Thomas F. Miller and colleagues at California Institute of Technology now demonstrate that machine learning might be the best of both worlds—as accurate as CC or MP2 and no more costly than DFT (J. Chem. Theory Comput. 2018, DOI: 10.1021/acs.jctc.8b00636).
The researchers wanted to predict electronic structure correlation energies—a measure of interactions between electrons that helps chemists model how a molecule behaves. Their machine-learning approach predicts these values based on a set of known data.
Miller’s group trained its algorithm on localized molecular orbitals of a set of small molecules. Because molecular orbitals are agnostic to the underlying bonds and atoms, Miller says the new algorithm could predict properties for many different molecules with a small starting set of data.
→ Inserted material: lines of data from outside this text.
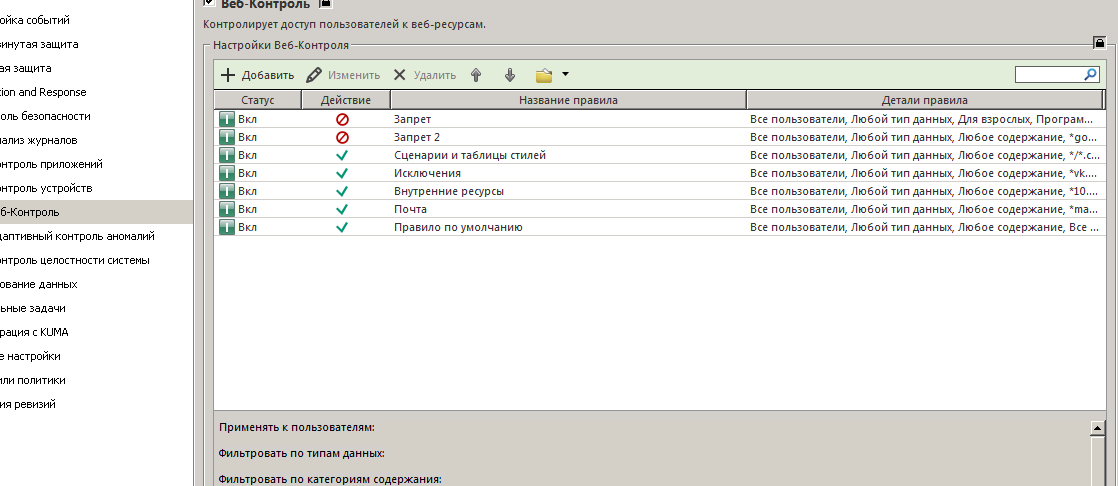This screenshot has height=486, width=1118.
Task: Toggle status switch of Почта rule
Action: pos(227,209)
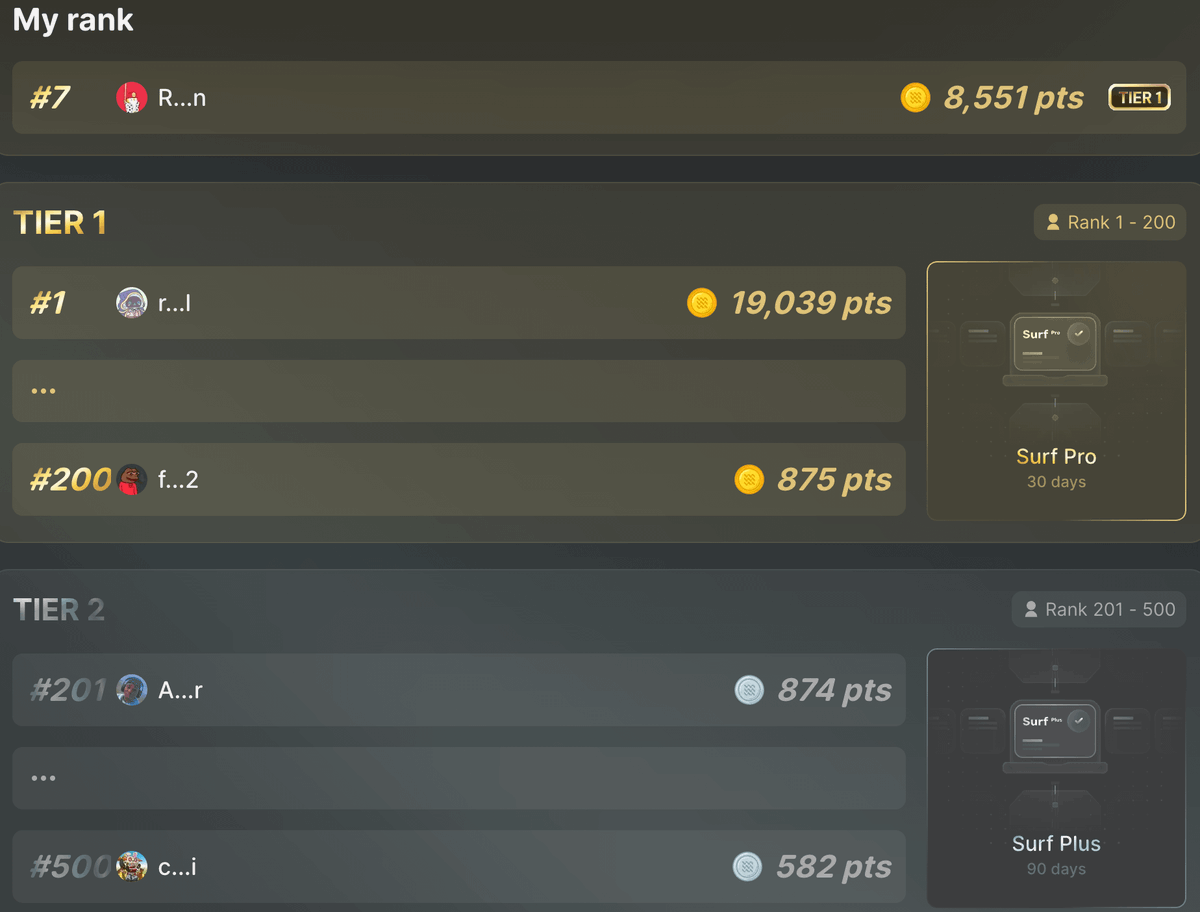This screenshot has height=912, width=1200.
Task: Click the gold coin beside 875 pts
Action: pos(749,480)
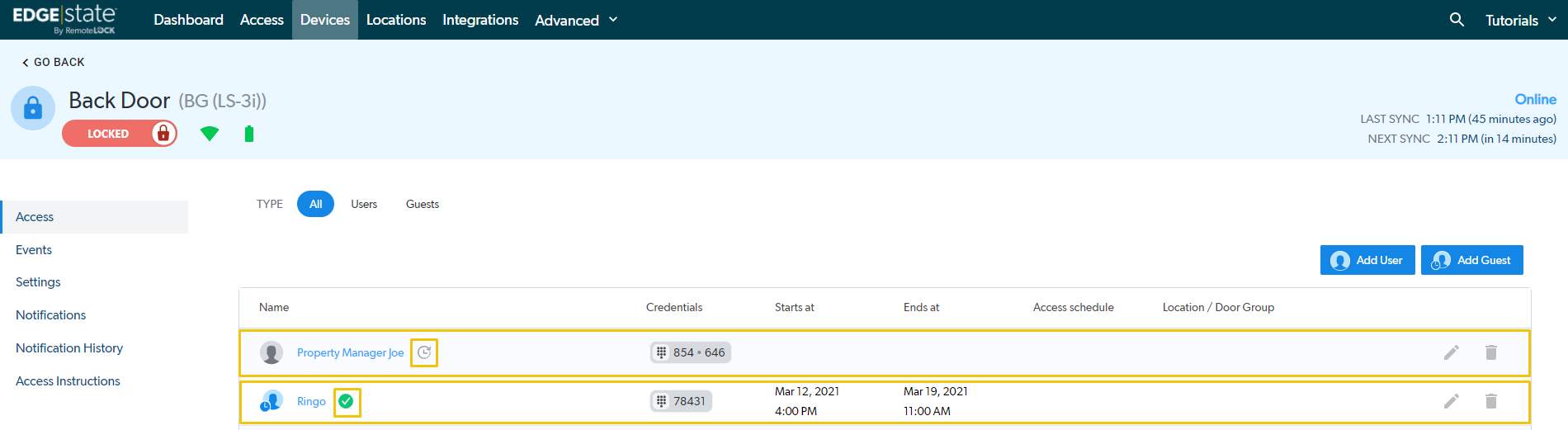Edit Property Manager Joe with pencil icon
The width and height of the screenshot is (1568, 430).
pos(1451,352)
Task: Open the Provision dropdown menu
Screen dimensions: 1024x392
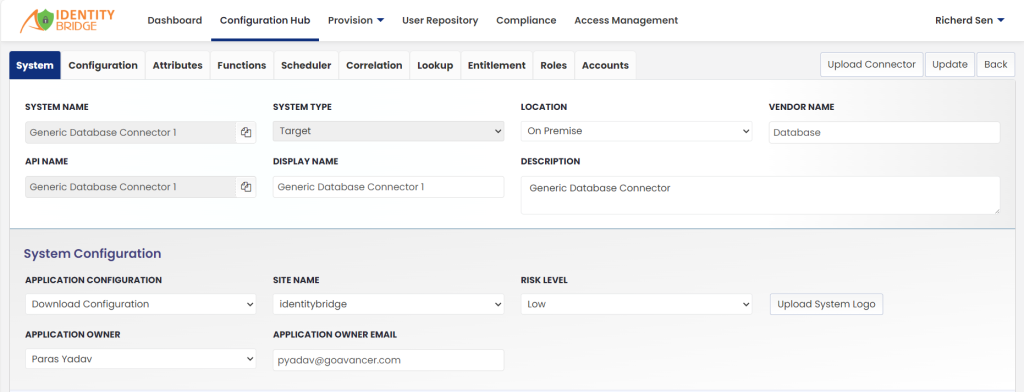Action: tap(356, 20)
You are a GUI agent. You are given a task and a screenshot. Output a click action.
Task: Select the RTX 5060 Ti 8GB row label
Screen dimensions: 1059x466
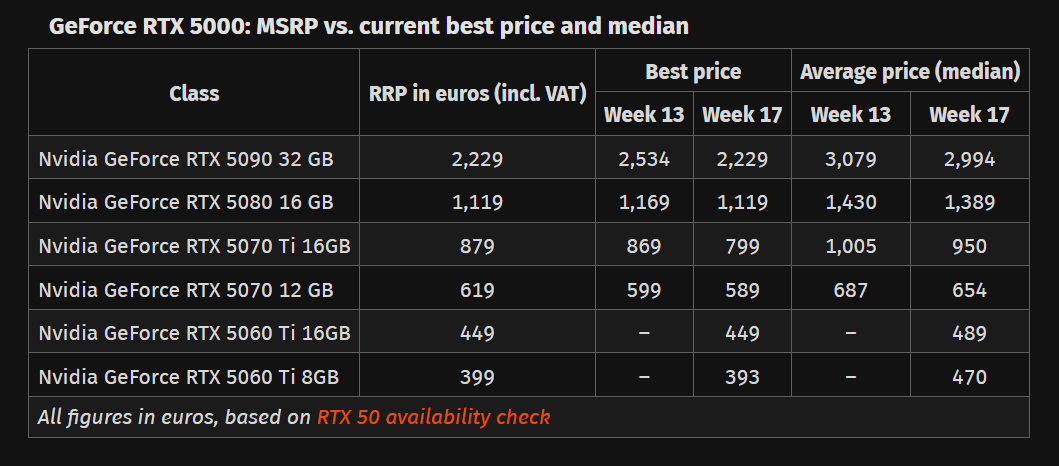click(188, 377)
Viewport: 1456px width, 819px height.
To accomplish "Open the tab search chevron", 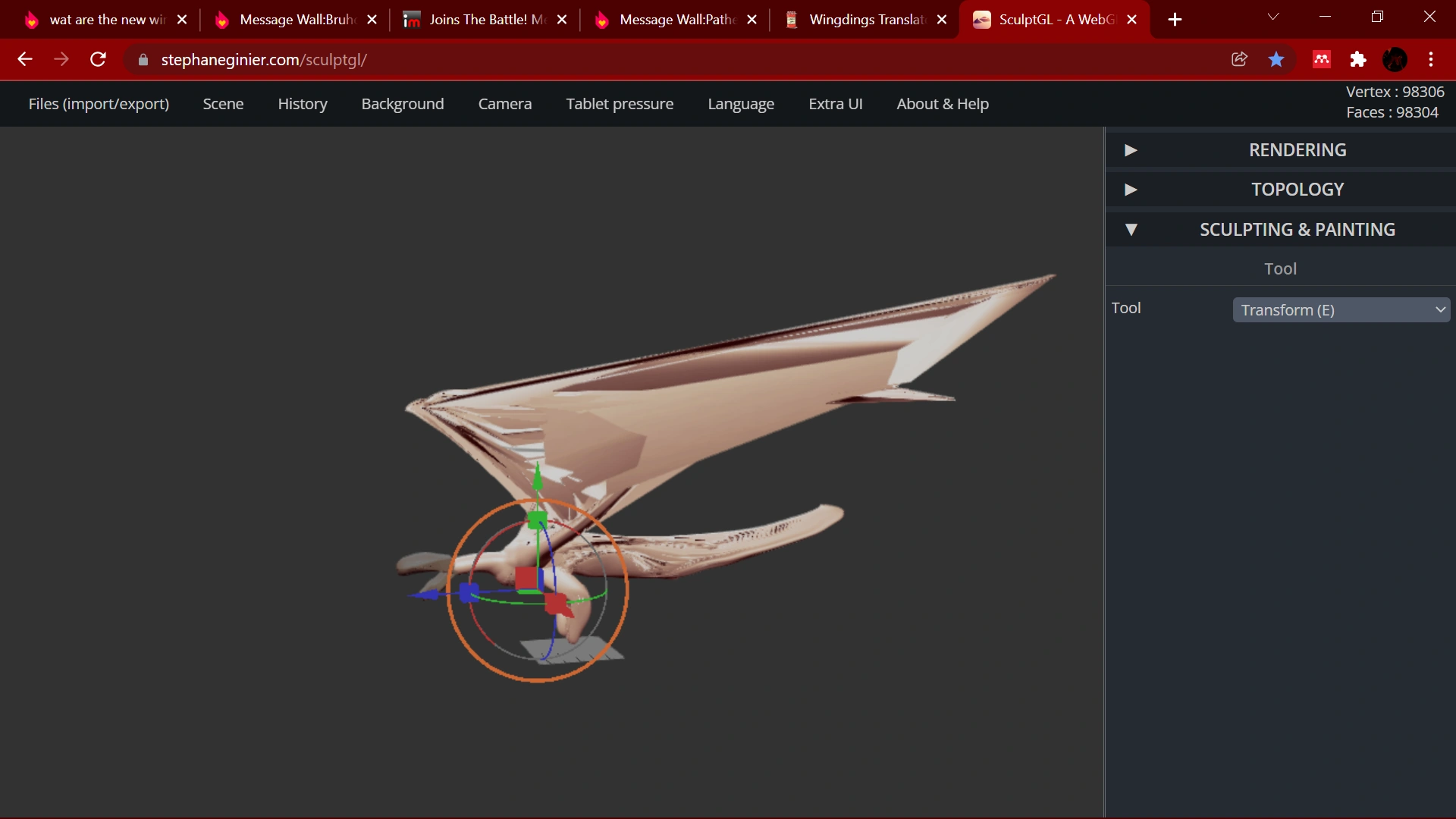I will (1273, 17).
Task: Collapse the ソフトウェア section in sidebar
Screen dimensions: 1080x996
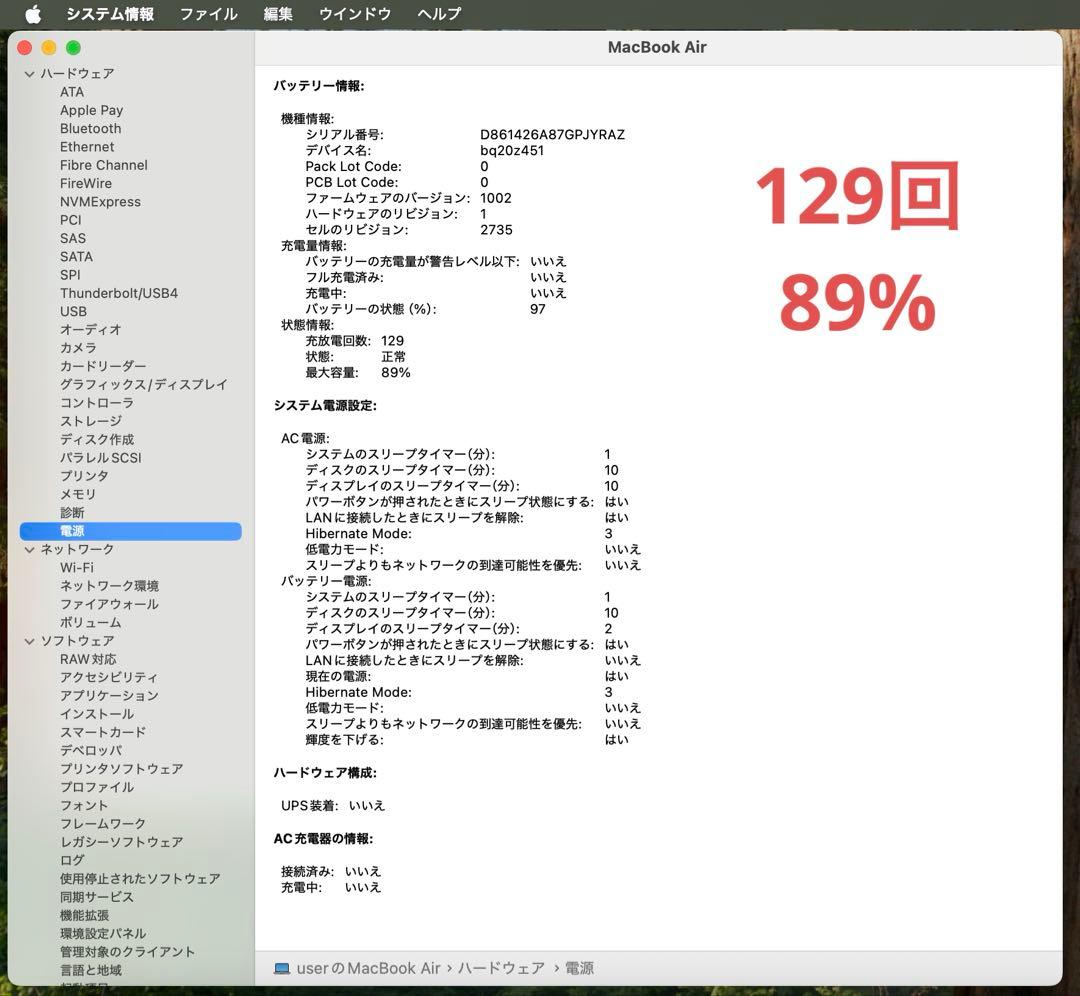Action: [31, 640]
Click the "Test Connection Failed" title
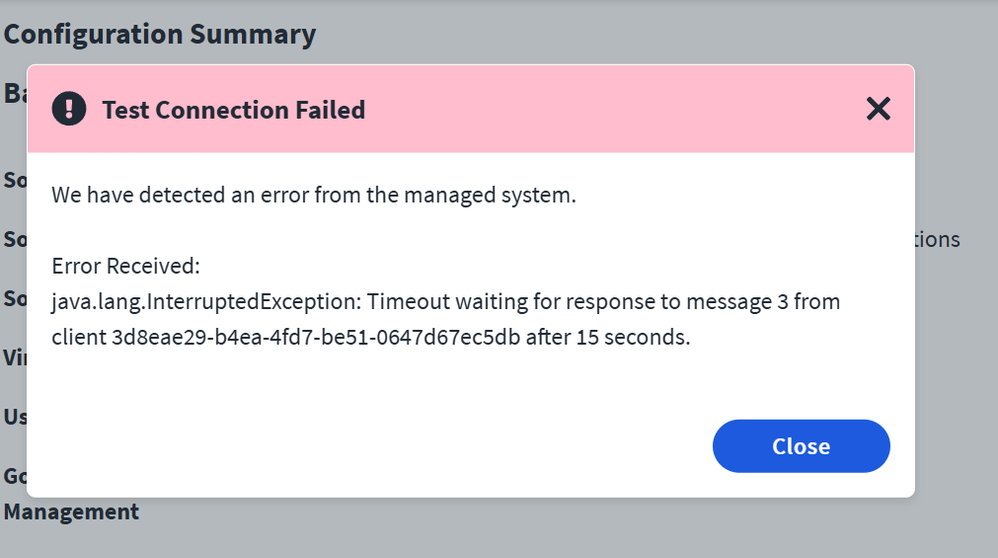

In one example, the researchers trained their algorithm on the molecular orbitals of water, then predicted the correlation energies of ammonia, methane, and hydrogen fluoride. For methane, the algorithm’s value was just 0.24% off from the one generated by CC, and that was the least accurate result of the three they found. The algorithm’s calculation for a cluster of six water molecules took two minutes with machine learning, compared with 28 hours for CC.
The team’s system did poorly in predicting values for butane and isobutane after training on methane and ethane. Including propane in the training set led to more accurate results.
Miller emphasizes that these early results are still a long way from a system that anyone could use. Others agree. “I think it’s an excellent idea, and looks promising, but it can be harder than it looks to make it a general-purpose tool,” Kieron Burke, a computational chemist at the University of California, Irvine, says.